» **INPUT DATA**:

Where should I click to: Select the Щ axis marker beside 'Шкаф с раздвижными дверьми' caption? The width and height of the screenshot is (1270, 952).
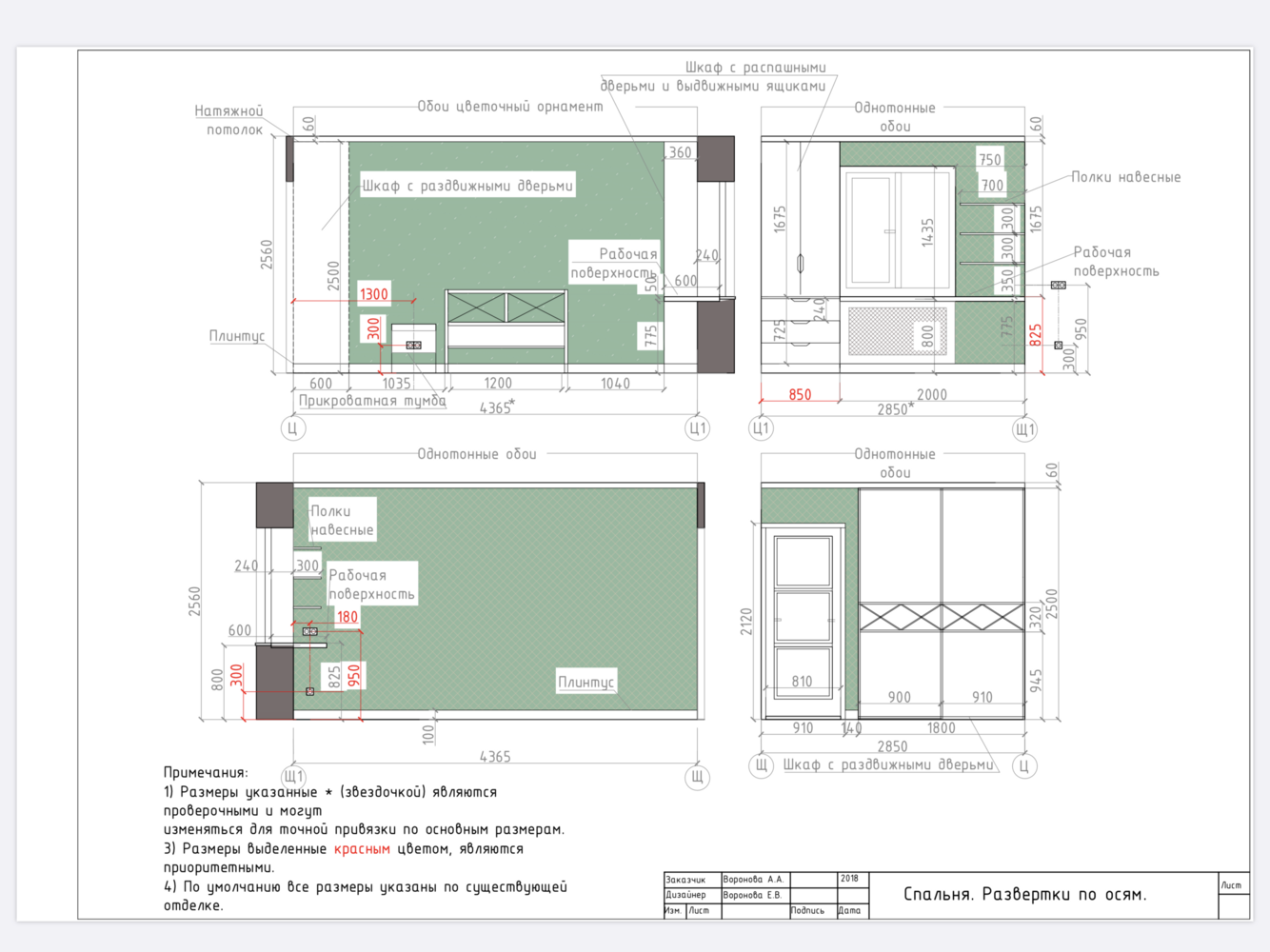click(x=761, y=765)
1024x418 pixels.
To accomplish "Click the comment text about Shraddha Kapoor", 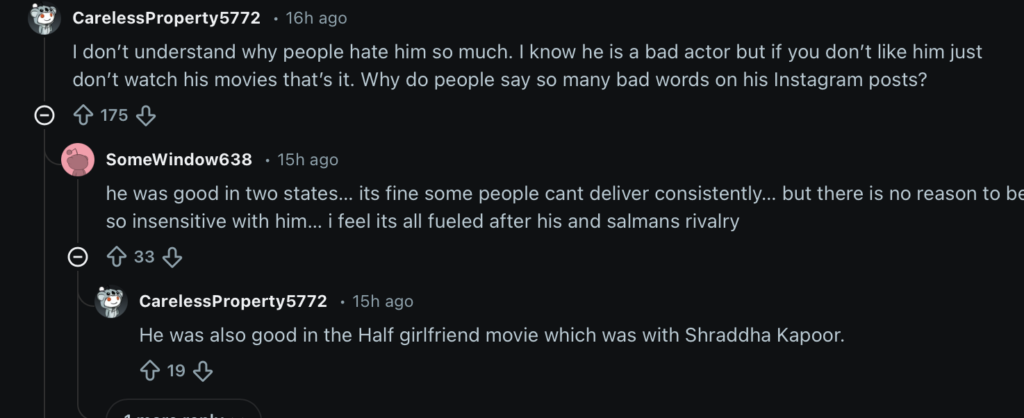I will coord(492,336).
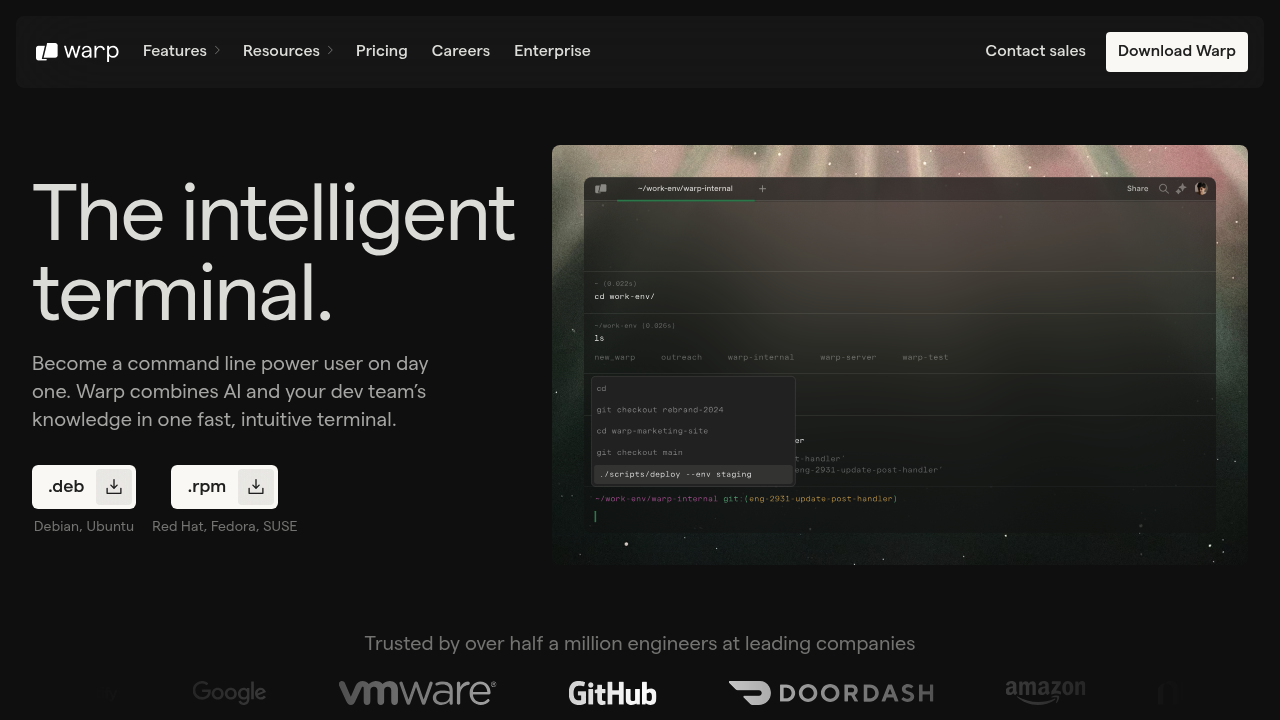Viewport: 1280px width, 720px height.
Task: Click the download icon on the .deb button
Action: 114,487
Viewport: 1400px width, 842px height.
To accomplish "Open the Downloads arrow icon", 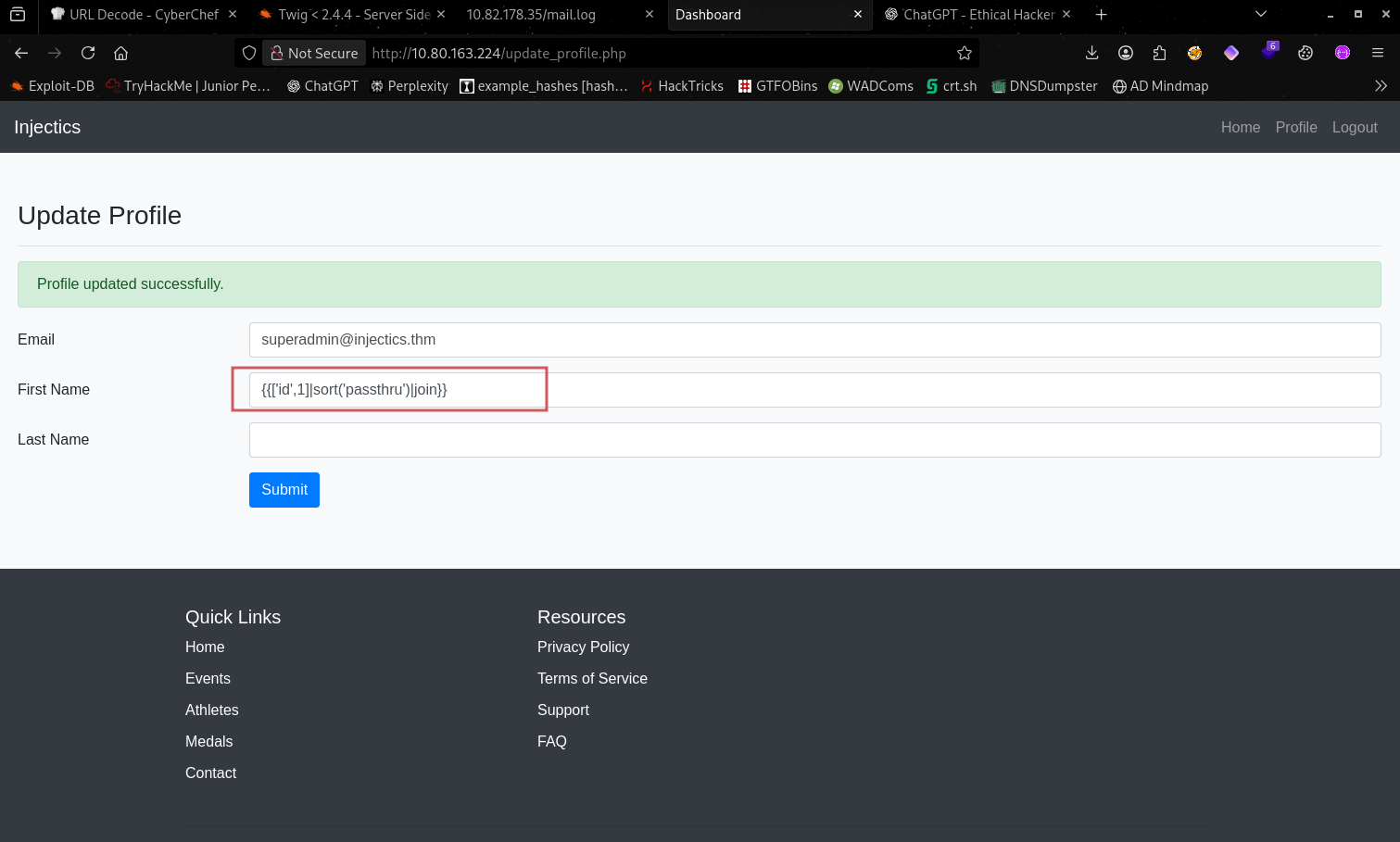I will click(x=1091, y=53).
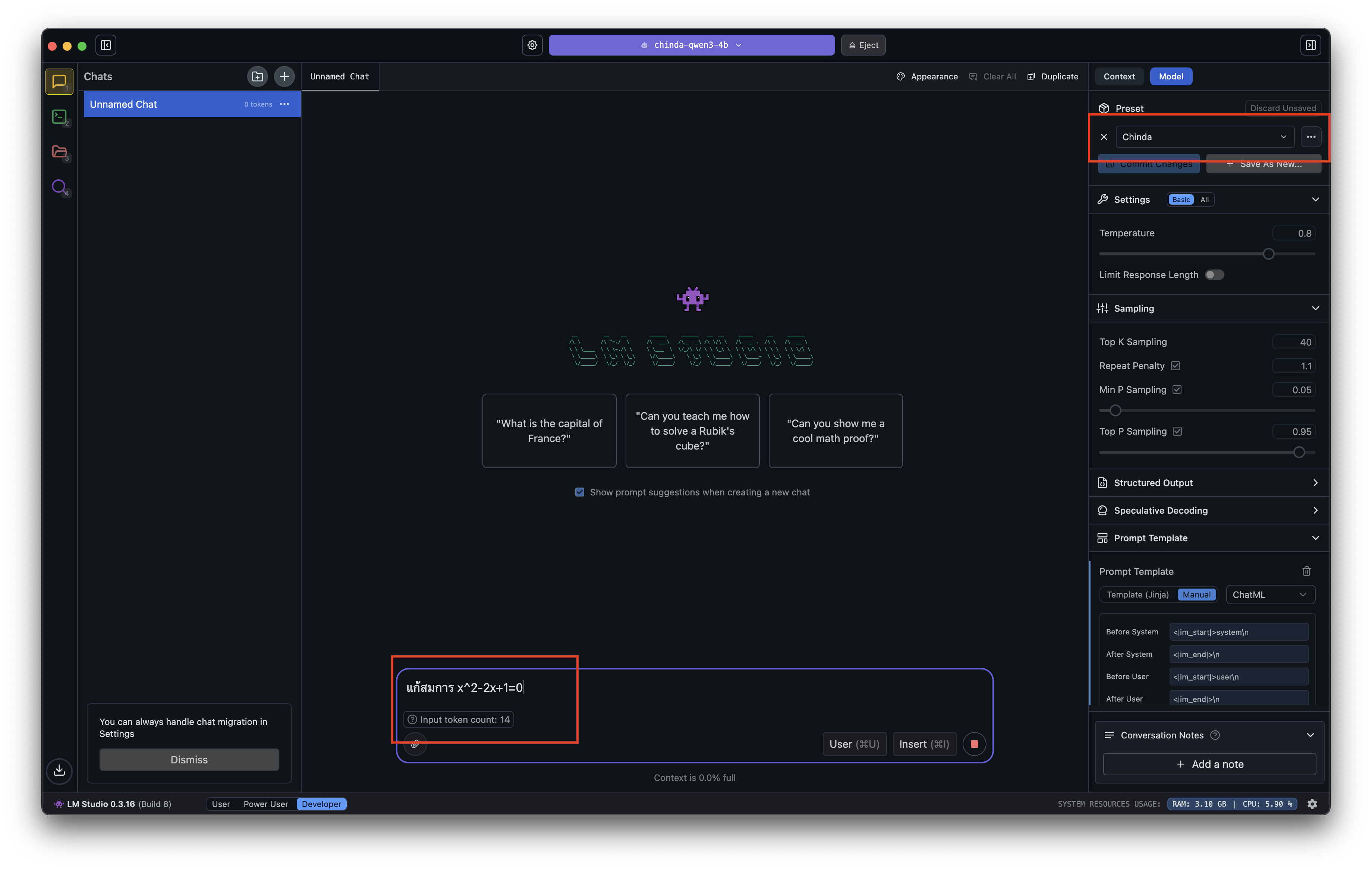Delete prompt template with trash icon

pos(1306,571)
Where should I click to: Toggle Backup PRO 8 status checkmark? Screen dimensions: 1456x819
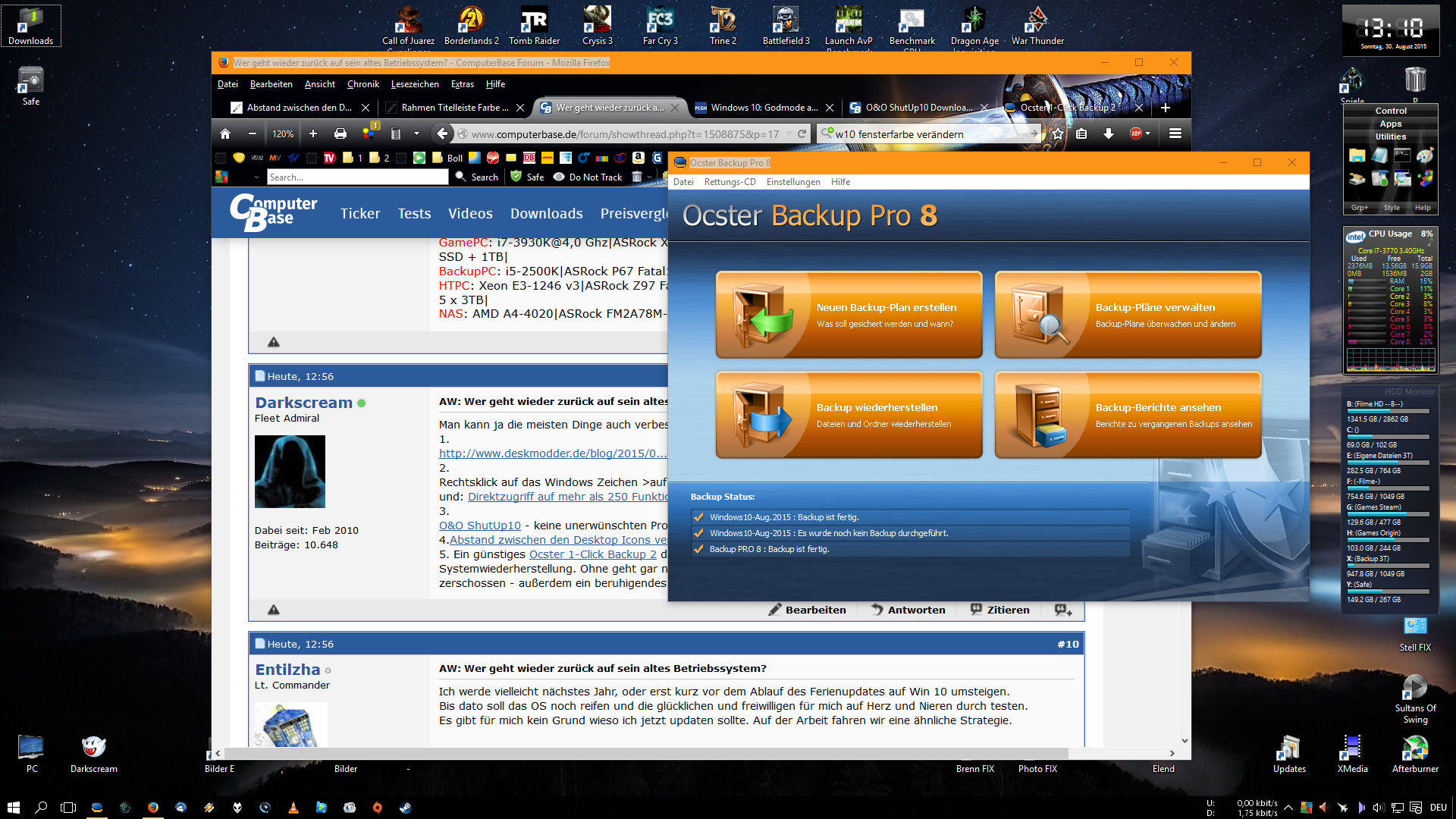698,549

» **STATED PROBLEM**:
Find every line in the data above that contains the word "Where" and copy each of those lines.

» **TASK RESPONSE**:
Where should I click to: Select the Щ axis marker beside 'Шкаф с раздвижными дверьми' caption? The width and height of the screenshot is (1270, 952).
Where should I click to: Toggle Backup PRO 8 status checkmark? Screen dimensions: 1456x819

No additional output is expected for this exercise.